> [Task prompt] Word for word, write the records out again, but omit each picture.

> [Saved entries]
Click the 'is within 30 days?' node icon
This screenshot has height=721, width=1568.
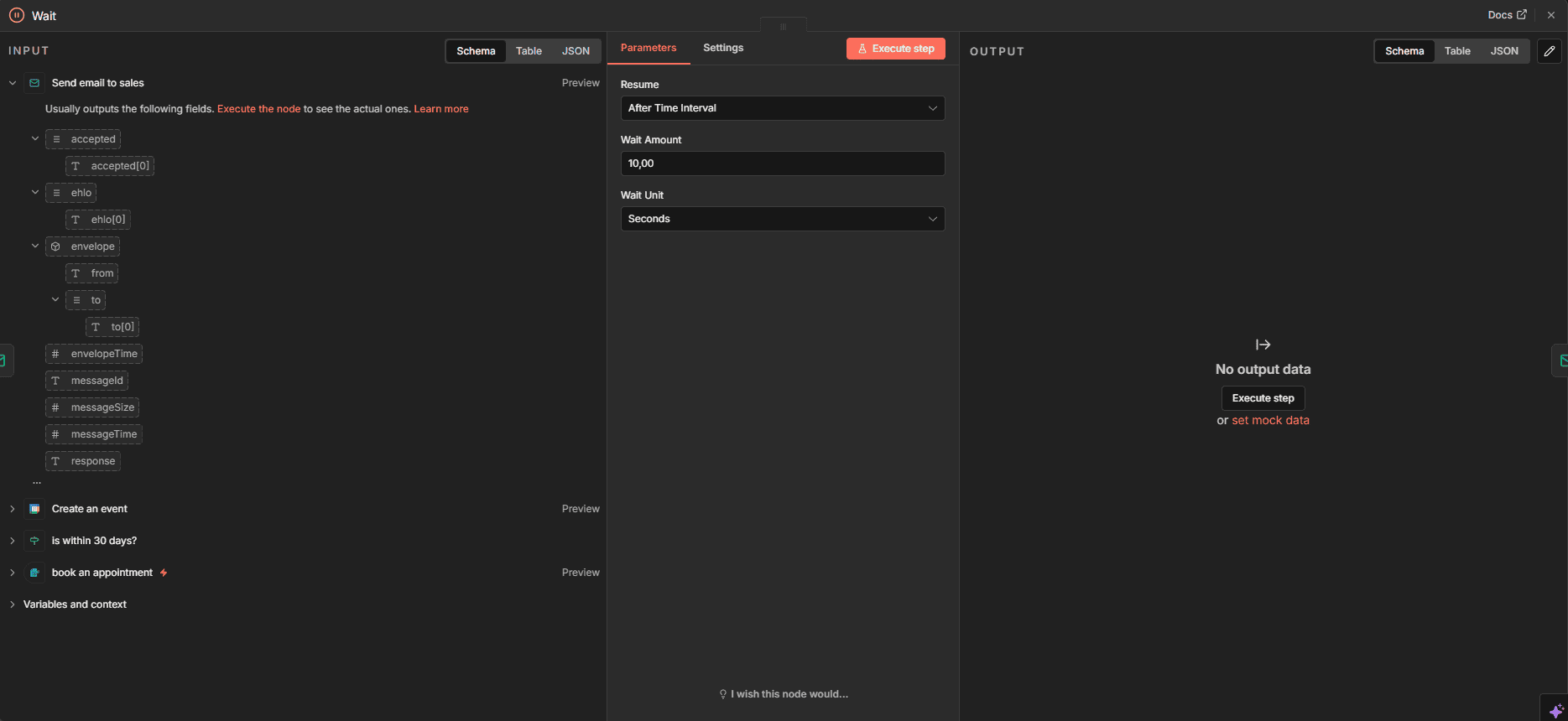click(34, 541)
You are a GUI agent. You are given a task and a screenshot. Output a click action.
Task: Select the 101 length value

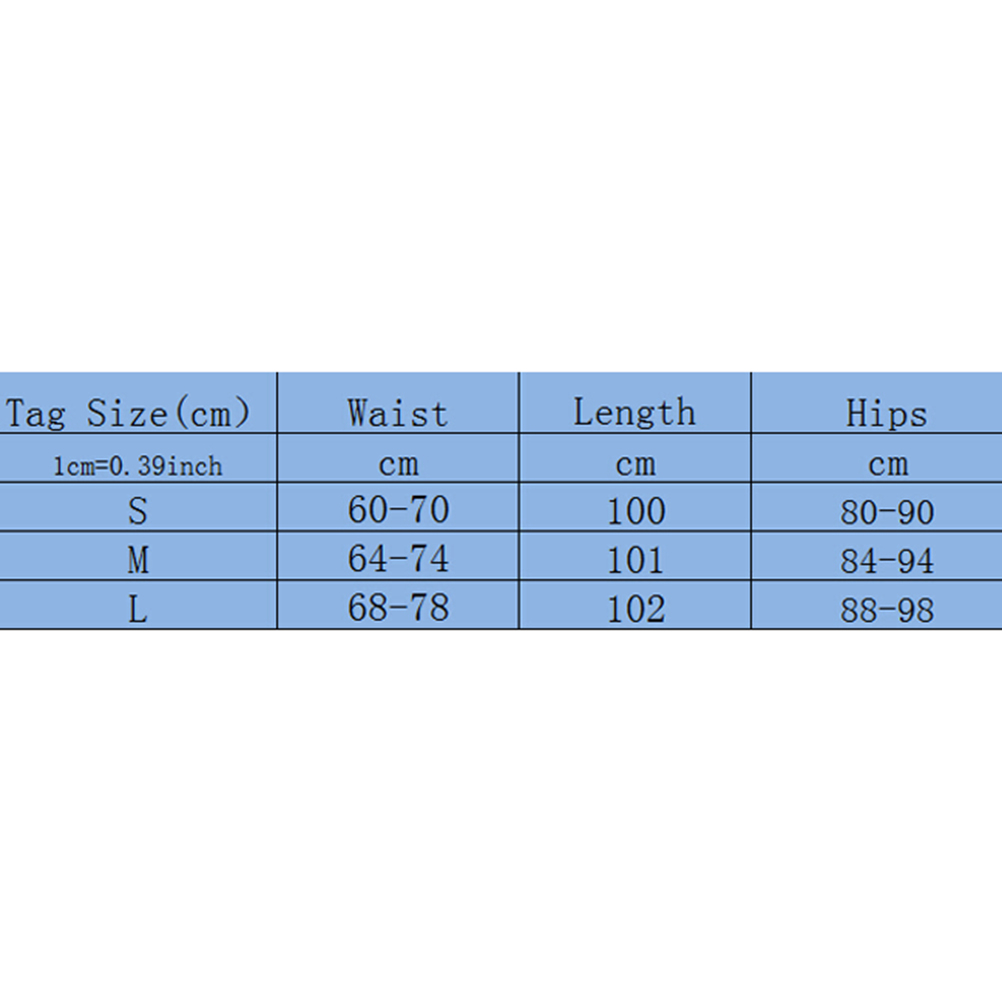pyautogui.click(x=636, y=560)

> [Solution for this task]
Click the 'is within 30 days?' node icon
This screenshot has height=721, width=1568.
click(34, 541)
You are a GUI agent. You are given a task and a screenshot. Output a click action.
Task: Select the 101 length value

pyautogui.click(x=636, y=560)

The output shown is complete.